── Records supplied ──

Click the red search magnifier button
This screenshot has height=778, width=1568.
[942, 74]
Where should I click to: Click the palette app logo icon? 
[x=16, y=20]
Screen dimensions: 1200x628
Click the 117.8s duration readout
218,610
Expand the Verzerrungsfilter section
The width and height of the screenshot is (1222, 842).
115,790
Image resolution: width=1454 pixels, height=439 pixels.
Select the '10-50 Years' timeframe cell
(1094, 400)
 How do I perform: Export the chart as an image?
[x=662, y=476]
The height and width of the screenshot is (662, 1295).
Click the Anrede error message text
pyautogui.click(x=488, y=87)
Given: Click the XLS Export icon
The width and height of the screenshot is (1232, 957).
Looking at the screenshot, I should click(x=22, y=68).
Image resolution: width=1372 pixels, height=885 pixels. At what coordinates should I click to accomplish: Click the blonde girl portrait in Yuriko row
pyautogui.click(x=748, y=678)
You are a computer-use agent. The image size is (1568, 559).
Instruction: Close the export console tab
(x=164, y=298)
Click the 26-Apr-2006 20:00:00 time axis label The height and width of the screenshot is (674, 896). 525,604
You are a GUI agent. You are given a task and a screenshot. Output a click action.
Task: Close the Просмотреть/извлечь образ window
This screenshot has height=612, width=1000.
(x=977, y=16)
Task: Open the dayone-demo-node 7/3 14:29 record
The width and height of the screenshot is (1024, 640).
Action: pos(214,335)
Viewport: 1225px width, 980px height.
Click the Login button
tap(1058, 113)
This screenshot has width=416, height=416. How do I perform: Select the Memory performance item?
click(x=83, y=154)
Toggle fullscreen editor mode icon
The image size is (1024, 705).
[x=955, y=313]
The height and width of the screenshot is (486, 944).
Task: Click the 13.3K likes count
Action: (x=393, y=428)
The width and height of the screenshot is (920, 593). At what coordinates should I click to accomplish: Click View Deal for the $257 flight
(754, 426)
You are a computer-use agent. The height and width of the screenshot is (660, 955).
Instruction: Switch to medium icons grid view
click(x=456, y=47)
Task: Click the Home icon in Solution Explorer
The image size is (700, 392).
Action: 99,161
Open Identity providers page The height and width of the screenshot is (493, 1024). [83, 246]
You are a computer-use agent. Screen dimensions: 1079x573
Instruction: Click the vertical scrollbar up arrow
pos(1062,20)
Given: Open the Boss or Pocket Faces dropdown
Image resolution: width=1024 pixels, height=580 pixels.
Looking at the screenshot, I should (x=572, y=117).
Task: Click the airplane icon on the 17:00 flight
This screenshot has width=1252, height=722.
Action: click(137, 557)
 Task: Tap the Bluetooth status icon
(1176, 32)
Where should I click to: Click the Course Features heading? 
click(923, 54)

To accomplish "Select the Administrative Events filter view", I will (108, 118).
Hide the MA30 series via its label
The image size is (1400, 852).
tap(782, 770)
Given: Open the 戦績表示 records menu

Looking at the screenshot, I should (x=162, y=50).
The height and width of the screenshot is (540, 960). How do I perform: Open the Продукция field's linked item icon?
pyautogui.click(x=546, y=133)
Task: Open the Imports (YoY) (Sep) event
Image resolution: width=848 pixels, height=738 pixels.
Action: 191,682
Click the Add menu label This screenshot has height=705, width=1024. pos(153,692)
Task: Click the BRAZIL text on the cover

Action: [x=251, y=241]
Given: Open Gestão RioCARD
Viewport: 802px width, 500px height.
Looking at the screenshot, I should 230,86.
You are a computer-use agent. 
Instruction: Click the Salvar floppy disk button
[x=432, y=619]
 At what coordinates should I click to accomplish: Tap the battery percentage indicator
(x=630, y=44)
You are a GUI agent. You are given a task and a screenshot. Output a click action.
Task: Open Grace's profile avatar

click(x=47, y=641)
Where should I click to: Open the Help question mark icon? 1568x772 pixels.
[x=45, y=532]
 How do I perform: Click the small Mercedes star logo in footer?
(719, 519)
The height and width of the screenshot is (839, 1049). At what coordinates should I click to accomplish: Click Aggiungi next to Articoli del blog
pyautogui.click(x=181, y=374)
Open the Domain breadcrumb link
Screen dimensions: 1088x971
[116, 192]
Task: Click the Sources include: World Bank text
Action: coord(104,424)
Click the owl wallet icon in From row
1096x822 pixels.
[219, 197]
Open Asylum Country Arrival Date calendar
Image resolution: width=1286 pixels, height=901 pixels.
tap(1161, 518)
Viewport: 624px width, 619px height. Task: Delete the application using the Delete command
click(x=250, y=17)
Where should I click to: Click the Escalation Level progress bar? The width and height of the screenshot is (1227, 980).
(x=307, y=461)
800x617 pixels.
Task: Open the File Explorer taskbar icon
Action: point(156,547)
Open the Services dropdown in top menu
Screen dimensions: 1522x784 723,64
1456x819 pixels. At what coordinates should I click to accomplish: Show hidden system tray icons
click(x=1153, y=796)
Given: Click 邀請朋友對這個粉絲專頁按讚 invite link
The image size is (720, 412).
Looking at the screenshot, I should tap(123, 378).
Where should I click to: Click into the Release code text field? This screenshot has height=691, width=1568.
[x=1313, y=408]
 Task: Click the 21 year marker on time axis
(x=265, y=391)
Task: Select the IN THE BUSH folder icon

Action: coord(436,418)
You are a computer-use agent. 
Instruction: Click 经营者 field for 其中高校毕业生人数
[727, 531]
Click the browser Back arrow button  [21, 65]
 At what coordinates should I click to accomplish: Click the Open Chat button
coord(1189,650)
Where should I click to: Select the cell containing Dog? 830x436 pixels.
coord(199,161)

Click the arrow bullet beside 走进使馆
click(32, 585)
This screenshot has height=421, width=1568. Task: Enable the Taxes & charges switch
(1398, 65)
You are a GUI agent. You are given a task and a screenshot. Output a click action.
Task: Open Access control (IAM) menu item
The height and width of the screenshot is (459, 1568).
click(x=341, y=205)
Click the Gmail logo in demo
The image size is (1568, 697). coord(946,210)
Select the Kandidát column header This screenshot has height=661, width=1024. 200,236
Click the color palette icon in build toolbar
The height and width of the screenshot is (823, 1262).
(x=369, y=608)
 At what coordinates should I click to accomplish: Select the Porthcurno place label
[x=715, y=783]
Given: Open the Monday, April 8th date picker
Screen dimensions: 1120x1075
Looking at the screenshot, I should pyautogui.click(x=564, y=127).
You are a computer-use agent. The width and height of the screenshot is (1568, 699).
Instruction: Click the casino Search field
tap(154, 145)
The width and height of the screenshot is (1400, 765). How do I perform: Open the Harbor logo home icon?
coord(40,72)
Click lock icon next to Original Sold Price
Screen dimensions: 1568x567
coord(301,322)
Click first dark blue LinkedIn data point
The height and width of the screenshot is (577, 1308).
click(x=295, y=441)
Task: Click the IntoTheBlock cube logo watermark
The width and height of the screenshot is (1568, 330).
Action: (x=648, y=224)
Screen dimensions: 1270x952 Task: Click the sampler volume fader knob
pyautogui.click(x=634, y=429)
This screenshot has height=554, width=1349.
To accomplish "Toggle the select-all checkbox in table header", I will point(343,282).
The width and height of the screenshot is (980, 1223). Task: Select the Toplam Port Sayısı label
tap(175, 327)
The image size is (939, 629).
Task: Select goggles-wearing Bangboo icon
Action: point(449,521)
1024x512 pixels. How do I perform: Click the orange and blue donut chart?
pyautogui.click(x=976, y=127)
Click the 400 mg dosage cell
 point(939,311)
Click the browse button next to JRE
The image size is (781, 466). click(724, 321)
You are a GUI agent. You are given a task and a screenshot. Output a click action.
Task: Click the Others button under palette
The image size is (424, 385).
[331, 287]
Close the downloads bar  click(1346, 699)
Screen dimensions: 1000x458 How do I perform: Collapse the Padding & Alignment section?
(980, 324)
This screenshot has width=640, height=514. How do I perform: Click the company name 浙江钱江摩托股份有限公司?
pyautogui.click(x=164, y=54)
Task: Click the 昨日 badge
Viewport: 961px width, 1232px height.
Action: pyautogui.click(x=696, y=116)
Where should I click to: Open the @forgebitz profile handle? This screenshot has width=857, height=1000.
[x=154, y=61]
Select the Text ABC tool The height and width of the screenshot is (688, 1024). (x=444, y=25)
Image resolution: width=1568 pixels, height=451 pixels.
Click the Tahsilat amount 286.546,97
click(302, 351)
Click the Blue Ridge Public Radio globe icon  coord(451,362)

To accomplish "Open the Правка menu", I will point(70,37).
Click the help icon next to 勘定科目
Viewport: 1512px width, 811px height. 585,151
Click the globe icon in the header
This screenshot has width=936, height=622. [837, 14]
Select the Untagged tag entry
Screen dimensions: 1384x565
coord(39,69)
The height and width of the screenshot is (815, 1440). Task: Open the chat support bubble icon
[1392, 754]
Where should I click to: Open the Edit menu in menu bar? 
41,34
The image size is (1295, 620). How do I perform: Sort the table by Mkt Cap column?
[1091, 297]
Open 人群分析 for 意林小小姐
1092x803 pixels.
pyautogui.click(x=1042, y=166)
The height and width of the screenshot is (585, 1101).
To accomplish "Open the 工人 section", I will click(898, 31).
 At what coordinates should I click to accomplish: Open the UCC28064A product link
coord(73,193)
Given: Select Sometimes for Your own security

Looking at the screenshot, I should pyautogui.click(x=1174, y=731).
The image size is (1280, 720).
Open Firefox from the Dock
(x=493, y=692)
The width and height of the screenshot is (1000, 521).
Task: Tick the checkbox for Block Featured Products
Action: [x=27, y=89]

───

Task statement
Scan the records for the word "computer". Copy each line where it turns up.

Response to this task
You are a computer-use agent. The image size is (1568, 559).
You are a computer-use agent. The height and width of the screenshot is (660, 955).
You are a computer-use agent. Screen dimensions: 1079x573
You are a computer-use agent. 
You are a computer-use agent. 
You are a computer-use agent. The width and height of the screenshot is (1568, 699).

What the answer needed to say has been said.